A statement by the Federation of Wholesale Distributors warned exiting the EU without a trade deal would cause supplier price increases. “The food and drink wholesale distribution sector will face further upward pressure,” it read.
There were no major changes to VAT rates, no changes to workers’ rights, a continuation of EU food standards and no clear answer for the Irish border issues. Eugene Diamond, owner of Diamonds News-agent in Ballymena, Northern Ireland, commented: “This Government statement justifies all the worries people in Northern Ireland had about the cost of leaving.”
Read more on this story: Retailers fear negative impact of no-deal Brexit
What are the opportunities and threats for convenience stores from Brexit negotiations?
“The reassurance we need is around food prices as there’s a lot of speculation as to how it will impact suppliers. With the CO2 shortages over the summer, we’ve seen what can happen when a logistics issue knocks out one category, a bad Brexit deal has the potential to at least temporarily do the same for every area of a store. We’re starting to see inflation in core products, which shows how vulnerable the market is to disruption.”
Tolga Francisco, Simply Fresh Bramble Street, Coventry
“The aspect I’ve thought about is how many good workers we’ve lost. We used to have a lot of Hungarian and Polish staff and they were fantastic, but with the uncertainty in the UK, migrant workers are choosing to go elsewhere and it’s becoming difficult to find new staff, especially in areas where there isn’t a large pool of service industry staff. If I’m feeling the pinch in this area, I’d imagine farmers are, too.”

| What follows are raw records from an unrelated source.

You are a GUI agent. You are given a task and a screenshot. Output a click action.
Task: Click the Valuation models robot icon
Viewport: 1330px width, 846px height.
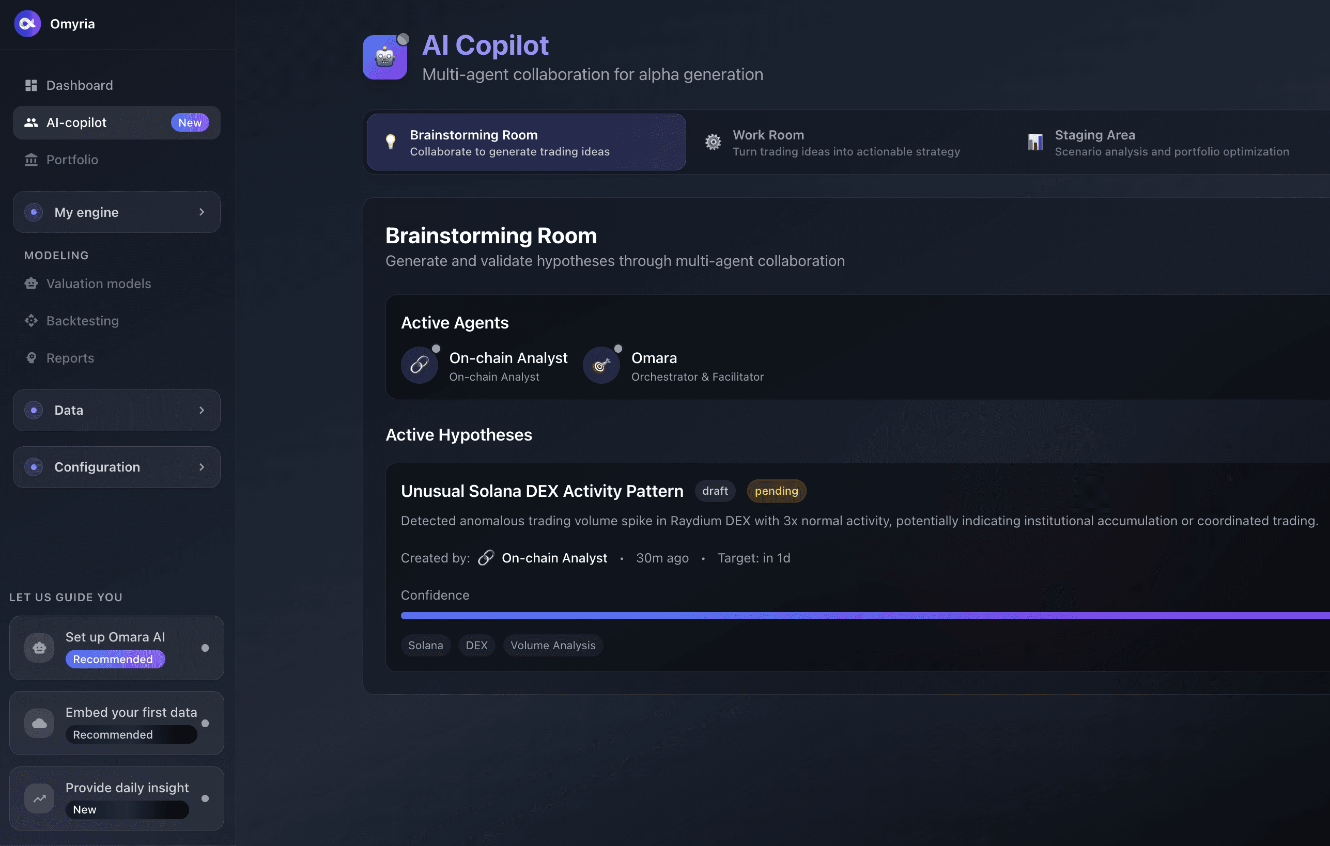(31, 284)
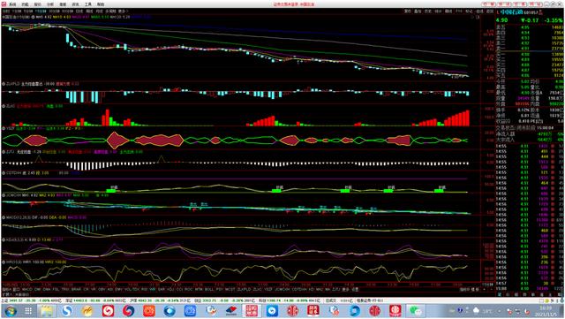This screenshot has height=319, width=565.
Task: Select the 日线 period tab
Action: pos(79,11)
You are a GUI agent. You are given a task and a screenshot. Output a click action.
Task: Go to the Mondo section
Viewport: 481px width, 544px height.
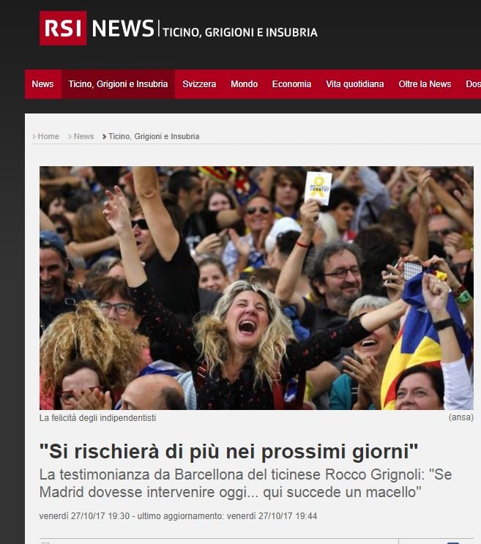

Roli Ranger, Londis Sunninghill, Surrey
“I normally try and stay out of politics, but I do wish we’d stayed in, to be honest. I think it will have a big effect on multinational businesses pulling out and prices going up – both of these will have an impact on local shops. I think people thought it would be a quick and easy separation, many of those will surely be looking at where we are at more than two years on and wondering what it is really going to be like.”